Haven on Earth Animal League
Submitted By: Bill Johnson
GATEWAY, FL – As sun was setting in Lehigh Acres one evening in May, Marcie Fernandez was on the hunt. She had been notified that a stray cat and kittens were in the neighborhood and may have been left behind by someone. Fernandez was called because she is dedicated to a non-profit cat rescue organization she helped establish 11 years ago called HEAL (Haven on Earth Animal League). Her search was unsuccessful, but she didn’t give up. After two more hunts with two more volunteers, the cats were corralled. As this was written, the cats were in “foster care” by a HEAL volunteer. They are now friendly enough for adoption.
What it takes to save cats is a time consuming labor of love for Marcie Fernandez. This is in addition to her full time job at Renaissance Country Club and family responsibilities with her husband and daughter at their Gateway home.
You could say this began 21 years ago when she worked in Connecticut where stray cats outside the building spent cold winter nights. Feeling sorry for them, she made a bed of blankets to put out after work. When she later moved to Florida, she joined an animal rescue group, and then decided to form her own. She knew of other rescue organizations, of course, but says, “The need is great. There are too many cats out there that need
homes.” Besides providing safe homes for cats and companionship for adopters, Fernandez emphasizes another great benefit from getting cats off the streets. “Having them spayed and neutered prevents untold numbers of unwanted cats from populating the area.”
Still, HEAL cannot take every cat it learns about. “Cats that aren’t friendly cannot be adopted, and not every feral cat is suitable for adoption,” Fernandez says.
While I talked with Fernandez over a lunchtime sandwich at Tropical Smoothie Cafe, her mobile phone periodically rang, and she patiently answered inquiries about related topics. In the evenings after work she reviews applications for adoptions and from volunteers, fields multiple phone calls, sometimes goes out in search of a cat, or to an adoption location to manage an adoption. She may be involved in weekend fundraising events, adoptions, or negotiating with pet stores to display the cats, as she has done with four pet stores in the area. She’s always handling administration tasks, recruiting volunteers, and talking by phone to adopters and potential volunteers. “What I do would not be possible without the volunteers and especially Lily Broslovsky and Diane Flipkowski,” Fernandez told me. “They do as much as I do.”

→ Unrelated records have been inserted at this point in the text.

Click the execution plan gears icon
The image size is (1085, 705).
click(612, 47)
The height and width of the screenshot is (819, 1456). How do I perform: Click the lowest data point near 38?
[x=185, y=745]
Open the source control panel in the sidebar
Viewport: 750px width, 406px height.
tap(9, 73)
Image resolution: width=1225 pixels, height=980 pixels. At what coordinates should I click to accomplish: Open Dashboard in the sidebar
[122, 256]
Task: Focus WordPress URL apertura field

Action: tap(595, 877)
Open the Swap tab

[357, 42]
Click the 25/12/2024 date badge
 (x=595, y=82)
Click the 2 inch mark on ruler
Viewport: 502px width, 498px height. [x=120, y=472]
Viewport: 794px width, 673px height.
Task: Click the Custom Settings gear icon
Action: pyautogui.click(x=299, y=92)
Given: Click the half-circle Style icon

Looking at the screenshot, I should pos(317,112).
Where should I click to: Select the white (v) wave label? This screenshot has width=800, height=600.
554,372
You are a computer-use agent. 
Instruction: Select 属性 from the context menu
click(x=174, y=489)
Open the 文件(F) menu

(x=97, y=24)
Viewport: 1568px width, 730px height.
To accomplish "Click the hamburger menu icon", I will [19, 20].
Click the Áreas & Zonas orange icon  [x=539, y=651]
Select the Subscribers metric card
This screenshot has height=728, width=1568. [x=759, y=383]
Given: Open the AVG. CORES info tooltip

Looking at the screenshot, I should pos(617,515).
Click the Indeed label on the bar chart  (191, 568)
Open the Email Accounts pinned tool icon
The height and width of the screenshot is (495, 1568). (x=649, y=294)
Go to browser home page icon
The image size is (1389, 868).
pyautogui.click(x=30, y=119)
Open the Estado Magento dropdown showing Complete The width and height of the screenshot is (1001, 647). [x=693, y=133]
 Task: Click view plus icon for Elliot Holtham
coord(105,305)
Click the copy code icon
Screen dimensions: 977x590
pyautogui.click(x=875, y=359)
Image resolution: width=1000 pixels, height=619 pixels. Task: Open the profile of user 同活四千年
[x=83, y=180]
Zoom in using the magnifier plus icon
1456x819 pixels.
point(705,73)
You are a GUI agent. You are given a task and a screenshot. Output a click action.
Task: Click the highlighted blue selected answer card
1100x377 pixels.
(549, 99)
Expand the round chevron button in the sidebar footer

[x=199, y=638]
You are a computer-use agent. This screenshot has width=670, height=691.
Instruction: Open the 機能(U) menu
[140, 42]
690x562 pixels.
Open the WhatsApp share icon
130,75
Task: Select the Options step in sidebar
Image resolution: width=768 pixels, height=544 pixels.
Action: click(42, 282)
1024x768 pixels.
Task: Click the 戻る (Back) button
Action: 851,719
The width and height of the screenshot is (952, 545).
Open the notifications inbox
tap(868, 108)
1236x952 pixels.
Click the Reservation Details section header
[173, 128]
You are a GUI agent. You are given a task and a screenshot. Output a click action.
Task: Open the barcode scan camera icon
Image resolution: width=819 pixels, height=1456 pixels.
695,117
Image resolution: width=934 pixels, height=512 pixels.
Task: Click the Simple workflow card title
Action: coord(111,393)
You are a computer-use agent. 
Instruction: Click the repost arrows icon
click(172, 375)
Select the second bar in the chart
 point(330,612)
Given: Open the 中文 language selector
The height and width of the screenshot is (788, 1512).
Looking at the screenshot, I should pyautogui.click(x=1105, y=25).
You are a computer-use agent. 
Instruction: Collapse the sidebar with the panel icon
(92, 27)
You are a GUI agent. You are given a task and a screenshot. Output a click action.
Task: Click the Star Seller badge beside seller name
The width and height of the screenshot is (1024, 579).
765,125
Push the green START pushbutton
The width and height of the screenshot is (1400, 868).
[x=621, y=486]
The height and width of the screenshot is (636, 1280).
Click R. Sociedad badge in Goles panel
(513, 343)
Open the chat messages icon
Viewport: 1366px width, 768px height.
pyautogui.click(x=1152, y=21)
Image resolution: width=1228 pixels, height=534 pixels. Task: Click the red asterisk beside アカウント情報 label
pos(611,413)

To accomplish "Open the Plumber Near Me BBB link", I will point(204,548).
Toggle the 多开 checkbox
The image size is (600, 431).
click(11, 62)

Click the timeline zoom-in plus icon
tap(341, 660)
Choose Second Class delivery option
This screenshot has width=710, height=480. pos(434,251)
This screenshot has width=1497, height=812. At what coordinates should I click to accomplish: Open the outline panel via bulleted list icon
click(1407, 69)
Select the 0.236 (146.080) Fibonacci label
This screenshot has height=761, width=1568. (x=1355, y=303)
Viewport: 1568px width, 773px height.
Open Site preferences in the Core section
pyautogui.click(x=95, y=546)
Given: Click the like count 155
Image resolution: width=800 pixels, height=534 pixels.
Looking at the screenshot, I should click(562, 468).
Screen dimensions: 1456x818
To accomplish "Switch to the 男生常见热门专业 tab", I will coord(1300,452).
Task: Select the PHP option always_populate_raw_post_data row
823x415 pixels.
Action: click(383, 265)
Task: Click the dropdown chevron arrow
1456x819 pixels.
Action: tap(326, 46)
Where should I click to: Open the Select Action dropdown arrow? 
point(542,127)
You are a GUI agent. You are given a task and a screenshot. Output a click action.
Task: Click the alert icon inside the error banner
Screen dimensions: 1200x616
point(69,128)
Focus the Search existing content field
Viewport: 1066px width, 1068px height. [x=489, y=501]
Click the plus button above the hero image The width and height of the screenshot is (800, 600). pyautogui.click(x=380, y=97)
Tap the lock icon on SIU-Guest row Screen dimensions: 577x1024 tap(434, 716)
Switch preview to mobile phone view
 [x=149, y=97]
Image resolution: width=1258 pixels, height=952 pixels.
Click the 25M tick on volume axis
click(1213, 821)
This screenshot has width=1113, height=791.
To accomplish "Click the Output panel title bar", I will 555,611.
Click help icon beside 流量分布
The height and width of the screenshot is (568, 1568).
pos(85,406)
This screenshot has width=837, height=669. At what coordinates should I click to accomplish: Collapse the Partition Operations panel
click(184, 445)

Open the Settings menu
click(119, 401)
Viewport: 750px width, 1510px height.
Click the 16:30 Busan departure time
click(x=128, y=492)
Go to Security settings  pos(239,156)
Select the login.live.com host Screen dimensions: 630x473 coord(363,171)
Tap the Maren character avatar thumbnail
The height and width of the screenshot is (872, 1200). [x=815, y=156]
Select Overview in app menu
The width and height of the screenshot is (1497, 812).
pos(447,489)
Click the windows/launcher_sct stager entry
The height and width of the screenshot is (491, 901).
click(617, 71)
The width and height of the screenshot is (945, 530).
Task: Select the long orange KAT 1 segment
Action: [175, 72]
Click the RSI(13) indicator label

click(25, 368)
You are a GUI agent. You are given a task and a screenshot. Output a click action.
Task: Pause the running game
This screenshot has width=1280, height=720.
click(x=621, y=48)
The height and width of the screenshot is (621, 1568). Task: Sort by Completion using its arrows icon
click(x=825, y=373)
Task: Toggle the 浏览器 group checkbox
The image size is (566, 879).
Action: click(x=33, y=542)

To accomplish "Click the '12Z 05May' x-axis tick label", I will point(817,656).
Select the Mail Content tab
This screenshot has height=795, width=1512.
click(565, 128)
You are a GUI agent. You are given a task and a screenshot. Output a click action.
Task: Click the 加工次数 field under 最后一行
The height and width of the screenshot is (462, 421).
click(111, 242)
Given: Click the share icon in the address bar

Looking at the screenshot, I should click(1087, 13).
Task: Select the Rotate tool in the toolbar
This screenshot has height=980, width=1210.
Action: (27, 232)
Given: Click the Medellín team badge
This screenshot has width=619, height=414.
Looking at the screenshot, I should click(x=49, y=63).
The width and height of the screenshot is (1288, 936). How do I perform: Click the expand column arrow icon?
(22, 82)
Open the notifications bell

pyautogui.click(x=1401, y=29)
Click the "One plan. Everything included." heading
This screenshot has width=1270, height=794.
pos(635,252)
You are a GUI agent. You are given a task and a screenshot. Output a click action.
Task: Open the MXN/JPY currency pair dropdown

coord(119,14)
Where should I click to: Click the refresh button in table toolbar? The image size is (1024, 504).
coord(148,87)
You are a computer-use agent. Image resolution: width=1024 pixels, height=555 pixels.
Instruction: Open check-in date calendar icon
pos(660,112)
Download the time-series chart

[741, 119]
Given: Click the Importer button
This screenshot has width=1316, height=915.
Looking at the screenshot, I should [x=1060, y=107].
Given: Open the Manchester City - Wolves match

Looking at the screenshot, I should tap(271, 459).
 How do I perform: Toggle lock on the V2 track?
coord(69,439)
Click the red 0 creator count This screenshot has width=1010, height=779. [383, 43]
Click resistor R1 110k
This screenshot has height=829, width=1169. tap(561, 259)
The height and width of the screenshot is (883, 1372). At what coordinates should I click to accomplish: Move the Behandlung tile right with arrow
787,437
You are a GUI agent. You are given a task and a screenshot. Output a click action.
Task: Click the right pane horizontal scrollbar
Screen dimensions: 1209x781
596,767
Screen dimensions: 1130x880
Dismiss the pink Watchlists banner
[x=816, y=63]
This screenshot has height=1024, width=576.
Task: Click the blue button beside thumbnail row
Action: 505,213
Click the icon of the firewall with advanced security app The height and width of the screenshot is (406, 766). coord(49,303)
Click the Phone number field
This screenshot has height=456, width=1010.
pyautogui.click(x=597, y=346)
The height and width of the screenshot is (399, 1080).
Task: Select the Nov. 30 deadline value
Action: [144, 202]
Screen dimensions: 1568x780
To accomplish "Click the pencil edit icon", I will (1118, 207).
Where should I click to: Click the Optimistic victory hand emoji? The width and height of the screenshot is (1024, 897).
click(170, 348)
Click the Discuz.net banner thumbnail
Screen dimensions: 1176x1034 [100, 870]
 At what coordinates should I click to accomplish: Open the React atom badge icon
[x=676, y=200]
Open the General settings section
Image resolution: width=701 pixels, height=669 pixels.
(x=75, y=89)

On a Saturday afternoon at PetSmart in Coral Square at Colonial Blvd. and Six Mile Cypress Parkway where rescued cats are displayed for potential adoptions, Broslovsky arrived with a cat wearing a protective covering around its neck. She had been caring for the cat since it was found nearly dead with the side of its neck gashed open, apparently in an attack by another animal. HEAL got the cat to an animal hospital where two surgeries were performed to clean and close the wound. After some of Broslovsky’s TLC at her home, the cat – named Harrison – was ready to be shown for adoption.
The PetSmart store is among four pet stores that cooperate with HEAL by housing and displaying cats for adoption. The others are PetSmart at Coconut Point in Estero, Petco at Gulf Coast Mall, and Petland on College Parkway, near Route 41.
When cats arrive at HEAL they are almost immediately spayed, neutered, micro- chipped, and given appropriate vaccines. There are two ways to cover that medical cost – through donations or adoption fees, which can vary depending on the cat.
Money, volunteers, and foster caregivers are needed
Besides money for medical care, HEAL always needs volunteers, and welcomes those who will give just an hour or two once a week to spend time socializing the cats, feeding them, cleaning litter boxes, making sure they have clean water — the care you’d give your own cat. “Compassionate “foster” caregivers are also needed. At this time, 10-15 volunteer families temporarily “foster” cats waiting for space to be displayed for adoption, and HEAL needs more.
Those interested in adoption or volunteering can find applications online. Just go to healrescue.com or “Google” Haven on Earth Animal League. Adopters must be at least 21 and agree to keep the cat indoors so it won’t be attacked by another animal, as Harrison probably was.
Those who will make financial contributions can donate a number of ways – at the HEAL web site, through Facebook or PayPal, or by mailing checks to HEAL, P.O. Box 61088, Fort Myers, FL 33906. Donors help provide safe homes for cats while preventing an increased number of feral cats running through our neighborhoods. Because HEAL is a certified 501 (c3) non-profit organization, donations are tax deductible.
Despite the collective effort by animal rescue organizations, “the problem of wild cats is still so big,” Fernandez says. “We still can’t take care of all of them. We’re putting our finger in the dike.” But the size of the problem hasn’t slowed her down; she seems tireless, despite seemingly constant demands on her. You might think she’d be burned out by now, after 11 years.
During that time, she estimates that HEAL has rescued and placed from 2300 to 2500 cats, and Marcie Fernandez isn’t done yet.